### EXCERPT TO READ
[Intel-gfx] [PATCH 1/6] dma-buf: add dynamic DMA-buf handling v10
Daniel Vetter
daniel at ffwll.ch
Fri Jun 21 10:32:07 UTC 2019
On Fri, Jun 21, 2019 at 11:55 AM Christian König
<ckoenig.leichtzumerken at gmail.com> wrote:
>
> Am 21.06.19 um 11:20 schrieb Daniel Vetter:
> > On Tue, Jun 18, 2019 at 01:54:50PM +0200, Christian König wrote:
> >> On the exporter side we add optional explicit pinning callbacks. If those
> >> callbacks are implemented the framework no longer caches sg tables and the
> >> map/unmap callbacks are always called with the lock of the reservation object
> >> held.
> >>
> >> On the importer side we add an optional invalidate callback. This callback is
> >> used by the exporter to inform the importers that their mappings should be
> >> destroyed as soon as possible.

### BRIEF A
How would you restate the paragraph in the dma-buf patch thread that begins "On the exporter side" as a brief list that keeps its main facts?
### BRIEF B
Can you carry on the dma-buf patch thread, picking up right after its final sentence?

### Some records

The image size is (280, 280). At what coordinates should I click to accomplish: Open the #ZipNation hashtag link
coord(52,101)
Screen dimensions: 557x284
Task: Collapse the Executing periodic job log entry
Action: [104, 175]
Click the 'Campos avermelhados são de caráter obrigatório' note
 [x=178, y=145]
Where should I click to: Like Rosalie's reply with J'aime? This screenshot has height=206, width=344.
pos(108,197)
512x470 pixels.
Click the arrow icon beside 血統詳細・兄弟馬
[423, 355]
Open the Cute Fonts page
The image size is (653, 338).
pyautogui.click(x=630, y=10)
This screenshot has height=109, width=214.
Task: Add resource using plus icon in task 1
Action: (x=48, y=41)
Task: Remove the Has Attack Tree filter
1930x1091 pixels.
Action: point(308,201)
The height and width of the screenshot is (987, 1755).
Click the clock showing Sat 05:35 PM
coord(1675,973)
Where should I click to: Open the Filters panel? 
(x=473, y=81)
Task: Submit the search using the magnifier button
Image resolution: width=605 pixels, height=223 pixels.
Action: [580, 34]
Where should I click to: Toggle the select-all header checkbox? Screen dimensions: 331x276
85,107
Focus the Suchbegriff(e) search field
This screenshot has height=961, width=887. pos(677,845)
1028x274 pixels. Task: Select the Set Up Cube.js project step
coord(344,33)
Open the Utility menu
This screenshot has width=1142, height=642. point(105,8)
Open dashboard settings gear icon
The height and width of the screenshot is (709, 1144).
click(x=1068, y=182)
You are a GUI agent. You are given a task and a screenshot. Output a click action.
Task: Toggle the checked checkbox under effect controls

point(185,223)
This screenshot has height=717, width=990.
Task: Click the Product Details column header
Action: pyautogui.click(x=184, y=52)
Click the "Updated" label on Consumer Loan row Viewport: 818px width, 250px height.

### RIGHT ANSWER A
- The exporter side gains optional explicit pinning callbacks.
- If those callbacks are implemented, the framework no longer caches sg tables.
- In that case, the map/unmap callbacks are always called with the reservation object's lock held.

### RIGHT ANSWER B
> >>
> >> This allows the exporter to provide the mappings without the need to pin
> >> the backing store.
> >>
> >> v2: don't try to invalidate mappings when the callback is NULL,
> >> lock the reservation obj while using the attachments,
> >> add helper to set the callback
> >> v3: move flag for invalidation support into the DMA-buf,
> >> use new attach_info structure to set the callback
> >> v4: use importer_priv field instead of mangling exporter priv.
> >> v5: drop invalidation_supported flag
> >> v6: squash together with pin/unpin changes
> >> v7: pin/unpin takes an attachment now
> >> v8: nuke dma_buf_attachment_(map|unmap)_locked,
> >> everything is now handled backward compatible
> >> v9: always cache when export/importer don't agree on dynamic handling
> >> v10: minimal style cleanup
> >>
> >> Signed-off-by: Christian König <christian.koenig at amd.com>
> >> ---
> >> drivers/dma-buf/dma-buf.c | 188 ++++++++++++++++++++++++++++++++++++--
> >> include/linux/dma-buf.h | 109 ++++++++++++++++++++--
> >> 2 files changed, 283 insertions(+), 14 deletions(-)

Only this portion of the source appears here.